Specifically the CPU Utilization User%
goes up to 30-40% and stays that high, while other instances in the auto-scaling group are only at around 10-15%. This uses up CPU credits and degrades general EB environment metrics such as avg. response time and 5xx status code responses.
1) Why would an instance start to gradually impair after 24 hours? The instances are running Parse Server (nodeJS). How can I figure out what's wrong with the instance? I plan to SSH into the instance when it occurs again and take a look at the processes with top
.
2) How can I auto-terminate instances that run longer than 24 hours? I tried to set up a Cloud Watch alarm but EC2 > Per Instance does not provide an "up-time" metric. I could set an alarm on the CPU Utilization, but I am unsure about the characteristics of this metric for faulty instances, so terminating after 24h seems to be a safer bet.
Update
ad 1) The issue could be this: https://github.com/parse-community/parse-server/issues/6061
Release November 2019, Autoscaling Group Launch Templates have an optional parameter to auto-terminate instances after a given amount of time. You can read about it here.
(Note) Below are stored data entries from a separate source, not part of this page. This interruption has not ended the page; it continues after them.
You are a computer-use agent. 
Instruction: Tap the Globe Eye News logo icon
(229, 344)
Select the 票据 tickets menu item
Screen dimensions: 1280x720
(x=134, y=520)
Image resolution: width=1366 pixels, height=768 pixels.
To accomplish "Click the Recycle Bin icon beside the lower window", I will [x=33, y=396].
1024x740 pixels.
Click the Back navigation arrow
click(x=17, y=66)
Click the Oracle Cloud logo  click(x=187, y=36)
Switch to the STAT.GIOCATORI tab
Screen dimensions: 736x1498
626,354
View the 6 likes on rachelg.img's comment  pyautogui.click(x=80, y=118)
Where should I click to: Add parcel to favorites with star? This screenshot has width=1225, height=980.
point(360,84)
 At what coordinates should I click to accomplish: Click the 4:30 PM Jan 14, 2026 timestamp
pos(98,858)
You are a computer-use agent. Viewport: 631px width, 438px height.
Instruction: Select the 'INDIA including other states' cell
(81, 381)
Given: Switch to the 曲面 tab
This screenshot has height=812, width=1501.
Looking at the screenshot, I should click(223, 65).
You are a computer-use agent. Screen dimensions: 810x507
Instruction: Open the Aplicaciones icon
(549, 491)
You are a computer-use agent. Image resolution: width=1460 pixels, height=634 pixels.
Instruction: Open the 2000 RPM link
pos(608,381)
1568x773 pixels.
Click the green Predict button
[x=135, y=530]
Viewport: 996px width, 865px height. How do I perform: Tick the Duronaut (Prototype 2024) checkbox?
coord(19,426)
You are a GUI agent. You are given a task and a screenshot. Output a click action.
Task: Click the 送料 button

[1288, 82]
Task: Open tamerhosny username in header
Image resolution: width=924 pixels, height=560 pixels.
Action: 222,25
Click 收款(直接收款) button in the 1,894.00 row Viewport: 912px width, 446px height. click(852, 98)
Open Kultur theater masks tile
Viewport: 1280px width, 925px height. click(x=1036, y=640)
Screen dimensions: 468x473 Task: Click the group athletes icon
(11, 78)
Here's what the blog post says
There is no issue with EC2 instances that run >24hrs. Your application is probably buggy, and slowing down over time. Perhaps there is a memory leak leading to increased swapping?
There are many ways. The simplest is probably to bundle a shell script with your application deployment that kills the instance after 24 hours. You could do that with a command like
bash -c 'bash -c "sleep 3 && echo hi" &'
. You can run that on application deployment by adding it to the command section of an .ebextension file in your application version.